START Task data

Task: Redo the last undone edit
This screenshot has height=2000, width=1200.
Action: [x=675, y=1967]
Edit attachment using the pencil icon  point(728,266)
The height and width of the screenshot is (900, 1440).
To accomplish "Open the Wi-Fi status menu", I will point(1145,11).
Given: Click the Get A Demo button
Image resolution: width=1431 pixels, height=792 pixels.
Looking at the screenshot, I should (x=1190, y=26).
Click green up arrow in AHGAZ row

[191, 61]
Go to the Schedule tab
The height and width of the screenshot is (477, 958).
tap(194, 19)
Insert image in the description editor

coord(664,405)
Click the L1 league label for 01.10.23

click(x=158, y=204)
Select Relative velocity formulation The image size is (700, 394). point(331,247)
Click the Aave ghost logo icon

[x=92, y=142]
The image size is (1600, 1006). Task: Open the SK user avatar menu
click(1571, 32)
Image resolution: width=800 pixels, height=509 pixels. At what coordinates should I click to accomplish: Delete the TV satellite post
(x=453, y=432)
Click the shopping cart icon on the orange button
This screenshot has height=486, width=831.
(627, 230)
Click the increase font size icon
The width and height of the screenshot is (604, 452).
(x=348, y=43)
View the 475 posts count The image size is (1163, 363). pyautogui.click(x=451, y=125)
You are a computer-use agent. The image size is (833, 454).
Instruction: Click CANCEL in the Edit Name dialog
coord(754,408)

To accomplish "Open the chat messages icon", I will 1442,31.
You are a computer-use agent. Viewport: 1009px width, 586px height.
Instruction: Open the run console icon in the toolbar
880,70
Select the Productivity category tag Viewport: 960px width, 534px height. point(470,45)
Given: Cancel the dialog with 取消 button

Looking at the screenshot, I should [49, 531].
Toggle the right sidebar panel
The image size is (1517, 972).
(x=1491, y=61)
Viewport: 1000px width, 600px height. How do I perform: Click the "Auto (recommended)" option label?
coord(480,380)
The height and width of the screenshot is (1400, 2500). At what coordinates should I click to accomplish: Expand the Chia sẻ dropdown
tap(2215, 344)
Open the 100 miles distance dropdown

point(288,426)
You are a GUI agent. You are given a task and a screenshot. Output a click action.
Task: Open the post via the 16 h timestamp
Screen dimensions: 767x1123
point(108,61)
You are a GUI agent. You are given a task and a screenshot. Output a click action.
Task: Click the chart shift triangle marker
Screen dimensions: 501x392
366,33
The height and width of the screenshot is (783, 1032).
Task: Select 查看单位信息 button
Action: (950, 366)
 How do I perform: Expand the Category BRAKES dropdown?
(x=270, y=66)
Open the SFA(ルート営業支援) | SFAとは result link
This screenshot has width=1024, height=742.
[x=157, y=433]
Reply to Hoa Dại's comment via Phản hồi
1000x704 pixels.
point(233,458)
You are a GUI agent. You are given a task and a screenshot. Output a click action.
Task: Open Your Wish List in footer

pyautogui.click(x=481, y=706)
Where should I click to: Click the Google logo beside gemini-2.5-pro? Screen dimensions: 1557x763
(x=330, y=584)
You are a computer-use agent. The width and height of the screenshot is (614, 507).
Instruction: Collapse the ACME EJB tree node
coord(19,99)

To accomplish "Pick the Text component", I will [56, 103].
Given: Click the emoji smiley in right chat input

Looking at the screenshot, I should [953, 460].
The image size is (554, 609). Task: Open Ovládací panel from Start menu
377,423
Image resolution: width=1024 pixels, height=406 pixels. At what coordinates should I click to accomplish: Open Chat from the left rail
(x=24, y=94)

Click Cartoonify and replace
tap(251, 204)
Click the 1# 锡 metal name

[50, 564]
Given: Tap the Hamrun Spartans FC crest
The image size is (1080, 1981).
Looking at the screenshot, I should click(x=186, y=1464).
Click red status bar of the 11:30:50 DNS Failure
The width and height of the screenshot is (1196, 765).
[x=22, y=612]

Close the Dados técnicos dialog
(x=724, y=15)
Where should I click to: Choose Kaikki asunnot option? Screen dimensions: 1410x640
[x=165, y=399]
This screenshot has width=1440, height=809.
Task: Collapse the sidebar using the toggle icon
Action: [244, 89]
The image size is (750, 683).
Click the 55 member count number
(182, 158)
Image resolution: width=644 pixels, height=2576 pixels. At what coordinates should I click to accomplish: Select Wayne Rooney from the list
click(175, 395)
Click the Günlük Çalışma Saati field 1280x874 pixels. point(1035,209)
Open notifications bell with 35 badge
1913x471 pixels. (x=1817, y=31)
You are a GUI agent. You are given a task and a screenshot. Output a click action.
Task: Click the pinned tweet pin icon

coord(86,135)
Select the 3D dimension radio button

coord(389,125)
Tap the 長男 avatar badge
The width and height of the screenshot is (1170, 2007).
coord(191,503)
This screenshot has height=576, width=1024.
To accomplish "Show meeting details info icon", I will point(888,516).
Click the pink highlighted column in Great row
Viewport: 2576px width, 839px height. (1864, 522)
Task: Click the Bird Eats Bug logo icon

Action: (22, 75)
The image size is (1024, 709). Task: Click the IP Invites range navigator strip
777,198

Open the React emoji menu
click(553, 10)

END Task data

- Exercise -
Nothing in the entries should be left out; please reproduce them all exactly.

- Response for this exercise -
Task: Redo the last undone edit
This screenshot has height=2000, width=1200.
Action: [x=675, y=1967]
Edit attachment using the pencil icon  point(728,266)
The height and width of the screenshot is (900, 1440).
To accomplish "Open the Wi-Fi status menu", I will point(1145,11).
Given: Click the Get A Demo button
Image resolution: width=1431 pixels, height=792 pixels.
Looking at the screenshot, I should (x=1190, y=26).
Click green up arrow in AHGAZ row

[191, 61]
Go to the Schedule tab
The height and width of the screenshot is (477, 958).
tap(194, 19)
Insert image in the description editor

coord(664,405)
Click the L1 league label for 01.10.23

click(x=158, y=204)
Select Relative velocity formulation The image size is (700, 394). point(331,247)
Click the Aave ghost logo icon

[x=92, y=142]
The image size is (1600, 1006). Task: Open the SK user avatar menu
click(1571, 32)
Image resolution: width=800 pixels, height=509 pixels. At what coordinates should I click to accomplish: Delete the TV satellite post
(x=453, y=432)
Click the shopping cart icon on the orange button
This screenshot has height=486, width=831.
(627, 230)
Click the increase font size icon
The width and height of the screenshot is (604, 452).
(x=348, y=43)
View the 475 posts count The image size is (1163, 363). pyautogui.click(x=451, y=125)
You are a computer-use agent. The image size is (833, 454).
Instruction: Click CANCEL in the Edit Name dialog
coord(754,408)

To accomplish "Open the chat messages icon", I will 1442,31.
You are a computer-use agent. Viewport: 1009px width, 586px height.
Instruction: Open the run console icon in the toolbar
880,70
Select the Productivity category tag Viewport: 960px width, 534px height. point(470,45)
Given: Cancel the dialog with 取消 button

Looking at the screenshot, I should [49, 531].
Toggle the right sidebar panel
The image size is (1517, 972).
(x=1491, y=61)
Viewport: 1000px width, 600px height. How do I perform: Click the "Auto (recommended)" option label?
coord(480,380)
The height and width of the screenshot is (1400, 2500). At what coordinates should I click to accomplish: Expand the Chia sẻ dropdown
tap(2215, 344)
Open the 100 miles distance dropdown

point(288,426)
You are a GUI agent. You are given a task and a screenshot. Output a click action.
Task: Open the post via the 16 h timestamp
Screen dimensions: 767x1123
point(108,61)
You are a GUI agent. You are given a task and a screenshot. Output a click action.
Task: Click the chart shift triangle marker
Screen dimensions: 501x392
366,33
The height and width of the screenshot is (783, 1032).
Task: Select 查看单位信息 button
Action: (950, 366)
 How do I perform: Expand the Category BRAKES dropdown?
(x=270, y=66)
Open the SFA(ルート営業支援) | SFAとは result link
This screenshot has width=1024, height=742.
[x=157, y=433]
Reply to Hoa Dại's comment via Phản hồi
1000x704 pixels.
point(233,458)
You are a GUI agent. You are given a task and a screenshot. Output a click action.
Task: Open Your Wish List in footer

pyautogui.click(x=481, y=706)
Where should I click to: Click the Google logo beside gemini-2.5-pro? Screen dimensions: 1557x763
(x=330, y=584)
You are a computer-use agent. The width and height of the screenshot is (614, 507).
Instruction: Collapse the ACME EJB tree node
coord(19,99)

To accomplish "Pick the Text component", I will [56, 103].
Given: Click the emoji smiley in right chat input

Looking at the screenshot, I should [953, 460].
The image size is (554, 609). Task: Open Ovládací panel from Start menu
377,423
Image resolution: width=1024 pixels, height=406 pixels. At what coordinates should I click to accomplish: Open Chat from the left rail
(x=24, y=94)

Click Cartoonify and replace
tap(251, 204)
Click the 1# 锡 metal name

[50, 564]
Given: Tap the Hamrun Spartans FC crest
The image size is (1080, 1981).
Looking at the screenshot, I should click(x=186, y=1464).
Click red status bar of the 11:30:50 DNS Failure
The width and height of the screenshot is (1196, 765).
[x=22, y=612]

Close the Dados técnicos dialog
(x=724, y=15)
Where should I click to: Choose Kaikki asunnot option? Screen dimensions: 1410x640
[x=165, y=399]
This screenshot has width=1440, height=809.
Task: Collapse the sidebar using the toggle icon
Action: [244, 89]
The image size is (750, 683).
Click the 55 member count number
(182, 158)
Image resolution: width=644 pixels, height=2576 pixels. At what coordinates should I click to accomplish: Select Wayne Rooney from the list
click(175, 395)
Click the Günlük Çalışma Saati field 1280x874 pixels. point(1035,209)
Open notifications bell with 35 badge
1913x471 pixels. (x=1817, y=31)
You are a GUI agent. You are given a task and a screenshot. Output a click action.
Task: Click the pinned tweet pin icon

coord(86,135)
Select the 3D dimension radio button

coord(389,125)
Tap the 長男 avatar badge
The width and height of the screenshot is (1170, 2007).
coord(191,503)
This screenshot has height=576, width=1024.
To accomplish "Show meeting details info icon", I will point(888,516).
Click the pink highlighted column in Great row
Viewport: 2576px width, 839px height. (1864, 522)
Task: Click the Bird Eats Bug logo icon

Action: (22, 75)
The image size is (1024, 709). Task: Click the IP Invites range navigator strip
777,198

Open the React emoji menu
click(553, 10)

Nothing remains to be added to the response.